- Awarded for: the most outstanding baseball pitcher in the Atlantic Coast Conference
- Country: United States
- First award: 2005
- Currently held by: Wes Mendes, Florida State

= Atlantic Coast Conference Baseball Pitcher of the Year =

The Atlantic Coast Conference Baseball Pitcher of the Year is a baseball award given to the Atlantic Coast Conference's most outstanding pitcher.
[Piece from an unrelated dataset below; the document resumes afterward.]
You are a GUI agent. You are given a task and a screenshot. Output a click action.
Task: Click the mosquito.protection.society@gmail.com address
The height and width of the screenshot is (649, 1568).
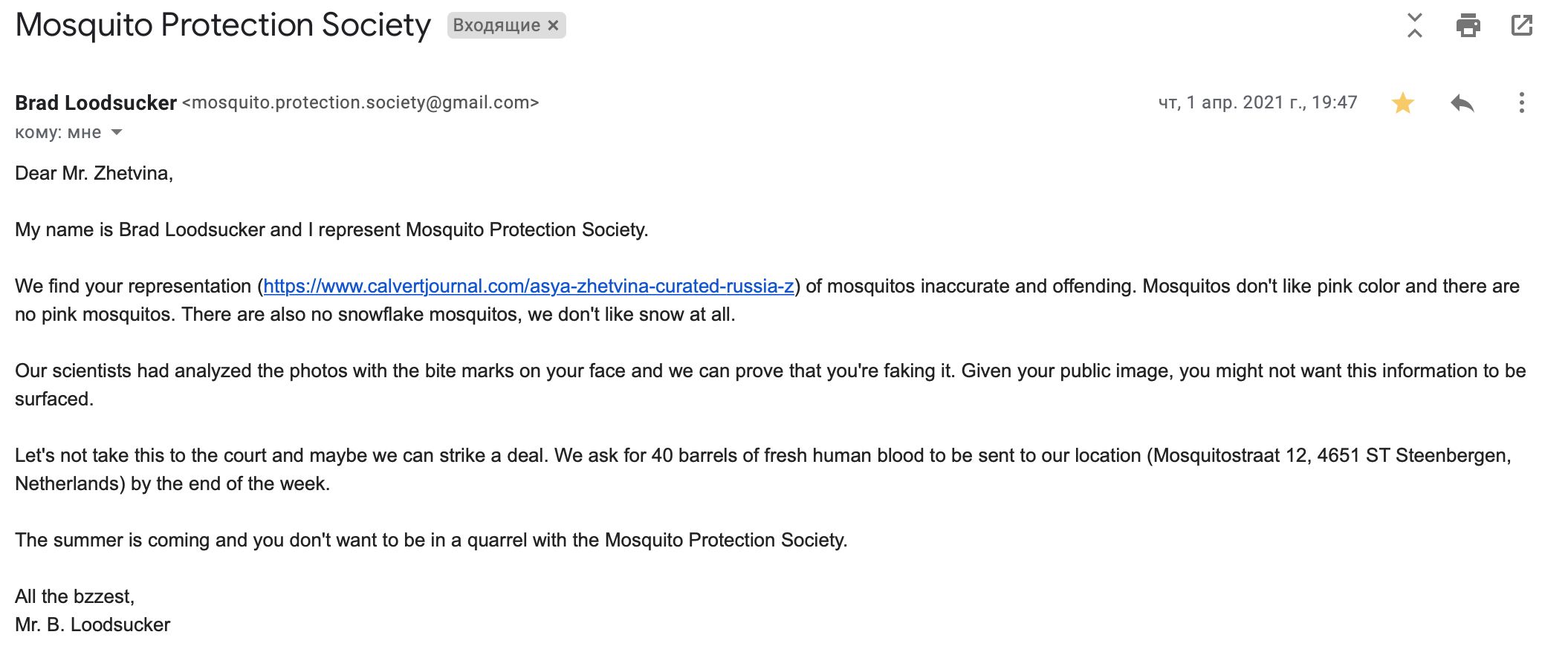tap(360, 102)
The award was first given after the 2005 season.

==Key==

| * | Awarded a national Player of the Year award: the Dick Howser Trophy or the Golden Spikes Award |
| Player (X) | Denotes the number of times the player had been awarded the Pitcher of the Year award at that point |

==Winners==

| Season | Player | School | Reference |
| 2005 | Cesar Carrillo | Miami (FL) |  |
| 2006 | Andrew Miller | North Carolina |  |
| 2007 | Bryan Henry | Florida State |  |
| 2008 | Alex White | North Carolina |  |
| 2009 | Deck McGuire | Georgia Tech |  |
| 2010 | Danny Hultzen | Virginia |  |
| 2011 | Danny Hultzen (2) |  |
| 2012 | Carlos Rodon | NC State |  |
| 2013 | Kent Emanuel | North Carolina |  |
| 2014 | Nathan Kirby | Virginia |  |
| 2014 | Chris Diaz | Miami (FL) |  |
| 2015 | Matthew Crownover | Clemson |  |
| 2016 | Drew Harrington | Louisville |  |
| 2017 | J. B. Bukauskas | North Carolina |  |
| 2018 | Brian Brown | NC State |  |
| 2019 | Reid Detmers | Louisville |  |
| 2020 | Season canceled due the COVID-19 pandemic, no awards given |  |  |
| 2021 | Parker Messick | Florida State |  |
| 2022 | Rhett Lowder | Wake Forest |  |
| 2023 | Rhett Lowder (2) |  |
| 2024 | Chase Burns |  |
| 2025 | Jake Knapp | North Carolina |  |
| 2026 | Wes Mendes | Florida State |  |

==Winners by school==

| School (year joined) | Winners | Years |
|---|---|---|
| North Carolina (1953) | 5 | 2006, 2008, 2013, 2017, 2025 |
| Florida State (1991) | 3 | 2007, 2021, 2026 |
| Virginia (1953) | 3 | 2010, 2011, 2014 |
| Wake Forest (1953) | 3 | 2022, 2023, 2024 |
| Miami (FL) (2004) | 2 | 2005, 2014 |
| Georgia Tech (1978) | 1 | 2009 |
| NC State (1953) | 2 | 2012, 2018 |
| Clemson (1953) | 1 | 2015 |
| Louisville (2014) | 2 | 2016, 2019 |
| Boston College (2005) | 0 | — |
| California (2025) | 0 | — |
| Duke (1953) | 0 | — |
| Maryland (1953)^{[a]} | 0 | — |
| Notre Dame (2013) | 0 | — |
| Pittsburgh (2013) | 0 | — |
| Stanford (2025) | 0 | — |
| Virginia Tech (2004) | 0 | — |

==Footnotes==
- The University of Maryland left the ACC in 2014 to join the Big Ten Conference.